It will therefore be noted that the policy in its face and also on the reverse side thereof mentions specifically the date of the policy and not the date of its delivery.

[505]*505On Saturday, December 2, 1922, two days prior to the date of the policy, the insured was stricken with appendicitis and immediately consulted a physician who ordered him to a sanitarium. He underwent an operation at the sanitarium on December 3, 1922, one day before the date of the policy. He remained at the sanitarium until the date of his death, December 19, 1922.

The policy was in the hands of Roper, the solicitor, on December 4th. Roper understood that he was not permitted under the rules of the company to deliver the policy unless the insured was in sound health, and for that reason he held up delivery until the 8th, on which date he saw the insured at the sanitarium, and at the insured’s request he delivered the policy to the insured’s sister-in-law and gave as his reason for doing so at that time that the physician in charge told him that Shuff was out of danger, and could be carried home in a week.

The physician says he did not tell Roper that, and further testified that Shuff was in a critical condition from the date on which the operation was performed.

OPINION

The policy is dated December 4, 1922. It specifically provides that:

“No obligation is assumed by the company prior to the date hereof, nor unless on said date the insured is alive and in sound health.”

The insured was alive on said date, but not in sound health. Two days prior thereto he was stricken with appendicitis and underwent an operation on the 3rd of December, one day previous to the date of the policy.

It is conceded that the policy was made out and mailed by the company to Roper, the solicitor, prior to the date which it bears. Whether it was placed in the mails prior to the date on which the insured was stricken or while he was in sound health is not clear; but we think the testimony warrants that conclusion.

It is plaintiff’s contention that the contract was complete and the obligation of the company attached not on December 4th, the date thereof, but on the date the policy was deposited in the mails by the company; and he cites the cases of Chapman vs. Mutual Life Ins. Co., 146 La. 665, 83 South. 887, and Coci vs. New York Life Ins. Co., 155 La. 1065, in support of that contention.

In those cases it was held. that the policies were delivered to the insured when they were deposited in the mails addressed to the local agent.

But those cases are not in point and do not support plaintiff’s contention for obvious reasons.

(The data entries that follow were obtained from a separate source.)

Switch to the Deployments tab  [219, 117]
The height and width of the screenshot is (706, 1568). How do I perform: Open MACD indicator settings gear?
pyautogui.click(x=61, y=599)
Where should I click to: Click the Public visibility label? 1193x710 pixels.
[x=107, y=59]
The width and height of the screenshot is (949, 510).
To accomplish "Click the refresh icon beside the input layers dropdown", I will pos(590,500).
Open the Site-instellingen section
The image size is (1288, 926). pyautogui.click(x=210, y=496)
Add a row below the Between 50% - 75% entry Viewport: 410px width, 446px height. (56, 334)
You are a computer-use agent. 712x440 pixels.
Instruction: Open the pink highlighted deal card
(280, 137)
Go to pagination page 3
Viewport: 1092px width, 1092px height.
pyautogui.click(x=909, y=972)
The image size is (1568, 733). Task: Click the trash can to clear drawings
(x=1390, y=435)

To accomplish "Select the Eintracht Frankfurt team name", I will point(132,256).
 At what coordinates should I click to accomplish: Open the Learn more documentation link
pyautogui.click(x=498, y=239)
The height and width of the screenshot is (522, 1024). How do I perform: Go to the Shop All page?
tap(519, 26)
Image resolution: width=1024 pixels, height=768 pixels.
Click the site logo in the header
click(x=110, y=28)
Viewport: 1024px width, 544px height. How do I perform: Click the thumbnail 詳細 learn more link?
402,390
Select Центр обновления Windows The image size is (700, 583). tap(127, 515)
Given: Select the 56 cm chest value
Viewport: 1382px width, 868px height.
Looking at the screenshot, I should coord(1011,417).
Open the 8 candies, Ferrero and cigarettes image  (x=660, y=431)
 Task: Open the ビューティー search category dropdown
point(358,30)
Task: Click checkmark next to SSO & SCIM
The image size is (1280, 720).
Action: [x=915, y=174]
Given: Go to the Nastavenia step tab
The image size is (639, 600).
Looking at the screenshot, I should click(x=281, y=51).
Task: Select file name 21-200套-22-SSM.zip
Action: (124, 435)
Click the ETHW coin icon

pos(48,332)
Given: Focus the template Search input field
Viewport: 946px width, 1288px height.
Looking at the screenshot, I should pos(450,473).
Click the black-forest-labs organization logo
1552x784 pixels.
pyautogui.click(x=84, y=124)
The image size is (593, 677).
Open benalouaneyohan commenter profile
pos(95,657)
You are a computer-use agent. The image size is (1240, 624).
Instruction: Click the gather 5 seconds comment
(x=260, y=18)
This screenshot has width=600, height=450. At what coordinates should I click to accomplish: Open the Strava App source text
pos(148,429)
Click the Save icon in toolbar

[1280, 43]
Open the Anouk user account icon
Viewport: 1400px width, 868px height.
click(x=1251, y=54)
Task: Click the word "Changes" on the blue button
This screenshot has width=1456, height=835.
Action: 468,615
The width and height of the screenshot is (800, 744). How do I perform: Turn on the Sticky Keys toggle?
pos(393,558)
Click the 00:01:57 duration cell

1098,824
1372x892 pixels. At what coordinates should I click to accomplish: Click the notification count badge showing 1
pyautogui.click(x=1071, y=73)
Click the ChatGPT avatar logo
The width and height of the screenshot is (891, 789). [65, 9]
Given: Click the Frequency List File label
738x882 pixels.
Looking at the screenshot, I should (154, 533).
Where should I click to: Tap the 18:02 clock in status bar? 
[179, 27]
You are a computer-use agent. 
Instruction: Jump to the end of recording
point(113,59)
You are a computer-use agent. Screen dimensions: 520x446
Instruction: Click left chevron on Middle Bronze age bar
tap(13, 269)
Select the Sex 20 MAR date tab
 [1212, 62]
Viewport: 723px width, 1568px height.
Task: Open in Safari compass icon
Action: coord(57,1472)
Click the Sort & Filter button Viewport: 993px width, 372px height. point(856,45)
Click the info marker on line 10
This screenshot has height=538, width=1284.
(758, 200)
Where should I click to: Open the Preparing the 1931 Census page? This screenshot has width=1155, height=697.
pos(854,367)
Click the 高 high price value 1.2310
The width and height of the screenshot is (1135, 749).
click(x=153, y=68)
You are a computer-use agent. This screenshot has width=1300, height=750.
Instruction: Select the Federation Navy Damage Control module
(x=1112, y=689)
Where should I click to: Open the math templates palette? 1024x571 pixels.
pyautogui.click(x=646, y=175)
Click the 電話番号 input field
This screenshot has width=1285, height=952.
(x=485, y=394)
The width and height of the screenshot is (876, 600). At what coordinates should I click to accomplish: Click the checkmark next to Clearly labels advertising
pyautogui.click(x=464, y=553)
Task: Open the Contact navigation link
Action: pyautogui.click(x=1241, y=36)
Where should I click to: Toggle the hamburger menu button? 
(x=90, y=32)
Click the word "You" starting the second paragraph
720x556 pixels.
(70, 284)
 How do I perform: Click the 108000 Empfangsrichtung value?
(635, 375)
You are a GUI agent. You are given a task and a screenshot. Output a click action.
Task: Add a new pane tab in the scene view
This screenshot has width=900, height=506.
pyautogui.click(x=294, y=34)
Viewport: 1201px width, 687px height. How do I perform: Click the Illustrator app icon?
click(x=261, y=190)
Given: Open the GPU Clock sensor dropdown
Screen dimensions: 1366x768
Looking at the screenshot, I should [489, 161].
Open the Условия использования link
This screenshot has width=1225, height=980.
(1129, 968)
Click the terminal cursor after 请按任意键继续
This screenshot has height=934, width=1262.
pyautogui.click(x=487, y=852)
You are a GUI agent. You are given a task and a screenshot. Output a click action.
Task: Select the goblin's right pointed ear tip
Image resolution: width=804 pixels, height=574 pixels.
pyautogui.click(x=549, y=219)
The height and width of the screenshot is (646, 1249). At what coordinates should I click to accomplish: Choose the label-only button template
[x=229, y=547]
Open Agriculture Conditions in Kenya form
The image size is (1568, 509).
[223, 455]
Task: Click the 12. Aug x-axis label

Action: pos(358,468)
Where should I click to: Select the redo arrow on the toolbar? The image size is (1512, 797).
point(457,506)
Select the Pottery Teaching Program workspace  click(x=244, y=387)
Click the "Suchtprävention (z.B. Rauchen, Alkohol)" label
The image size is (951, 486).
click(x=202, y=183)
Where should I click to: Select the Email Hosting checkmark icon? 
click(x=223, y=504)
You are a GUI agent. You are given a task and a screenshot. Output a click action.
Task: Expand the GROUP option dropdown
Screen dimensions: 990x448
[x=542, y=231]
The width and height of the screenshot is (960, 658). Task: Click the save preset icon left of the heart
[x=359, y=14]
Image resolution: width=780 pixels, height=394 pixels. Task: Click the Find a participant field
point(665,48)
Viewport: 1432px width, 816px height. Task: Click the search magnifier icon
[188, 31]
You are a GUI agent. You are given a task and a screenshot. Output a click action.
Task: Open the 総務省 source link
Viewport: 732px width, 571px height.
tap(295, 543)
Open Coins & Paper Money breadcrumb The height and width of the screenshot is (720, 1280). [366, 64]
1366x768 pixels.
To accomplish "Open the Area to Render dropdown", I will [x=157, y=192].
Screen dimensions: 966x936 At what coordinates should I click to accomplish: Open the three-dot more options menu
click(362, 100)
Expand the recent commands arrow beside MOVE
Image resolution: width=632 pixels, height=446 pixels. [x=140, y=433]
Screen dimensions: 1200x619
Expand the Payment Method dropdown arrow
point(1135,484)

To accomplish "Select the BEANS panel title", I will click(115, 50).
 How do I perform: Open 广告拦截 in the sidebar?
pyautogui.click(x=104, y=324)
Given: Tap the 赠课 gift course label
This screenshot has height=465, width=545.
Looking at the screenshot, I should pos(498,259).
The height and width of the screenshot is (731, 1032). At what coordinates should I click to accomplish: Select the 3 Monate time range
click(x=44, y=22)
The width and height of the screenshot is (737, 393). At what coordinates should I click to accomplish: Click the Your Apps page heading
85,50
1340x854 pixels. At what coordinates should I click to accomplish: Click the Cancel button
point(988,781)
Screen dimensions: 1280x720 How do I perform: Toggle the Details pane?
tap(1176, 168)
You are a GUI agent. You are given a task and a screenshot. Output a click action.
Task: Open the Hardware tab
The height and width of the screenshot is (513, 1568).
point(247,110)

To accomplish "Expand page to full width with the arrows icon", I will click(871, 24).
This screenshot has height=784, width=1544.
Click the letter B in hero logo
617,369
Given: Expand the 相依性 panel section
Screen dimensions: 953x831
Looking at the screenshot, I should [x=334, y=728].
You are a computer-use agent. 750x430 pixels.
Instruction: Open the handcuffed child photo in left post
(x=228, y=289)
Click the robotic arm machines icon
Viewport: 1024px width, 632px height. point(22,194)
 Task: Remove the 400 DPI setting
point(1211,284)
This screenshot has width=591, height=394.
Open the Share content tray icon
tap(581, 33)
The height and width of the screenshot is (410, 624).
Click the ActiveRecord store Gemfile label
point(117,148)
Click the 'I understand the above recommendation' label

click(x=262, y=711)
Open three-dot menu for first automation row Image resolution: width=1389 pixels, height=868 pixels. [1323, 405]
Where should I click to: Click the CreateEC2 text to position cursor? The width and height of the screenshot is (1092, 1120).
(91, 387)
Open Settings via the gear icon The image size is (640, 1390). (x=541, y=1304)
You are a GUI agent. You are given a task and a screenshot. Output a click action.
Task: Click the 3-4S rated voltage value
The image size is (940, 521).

In both of the cited cases the date of the delivery of the policy was material.

In the Chapman case the application for the policy, which was by its terms made a part thereof, specifically provided that:

“The proposed policy shall not take effect unless and until the first premium shall have been paid during my continuance in good health, and unless also the policy shall have been delivered to and received by me during my continuance in good health.’’

(Italics, ours.)

[506]*506The application for the policy was dated September 20, 1915, was accepted by the company, and the policy issued. The policy itself was dated September 20, 1915, bearing the same date as did the application, and the future premiums were to be paid on that date.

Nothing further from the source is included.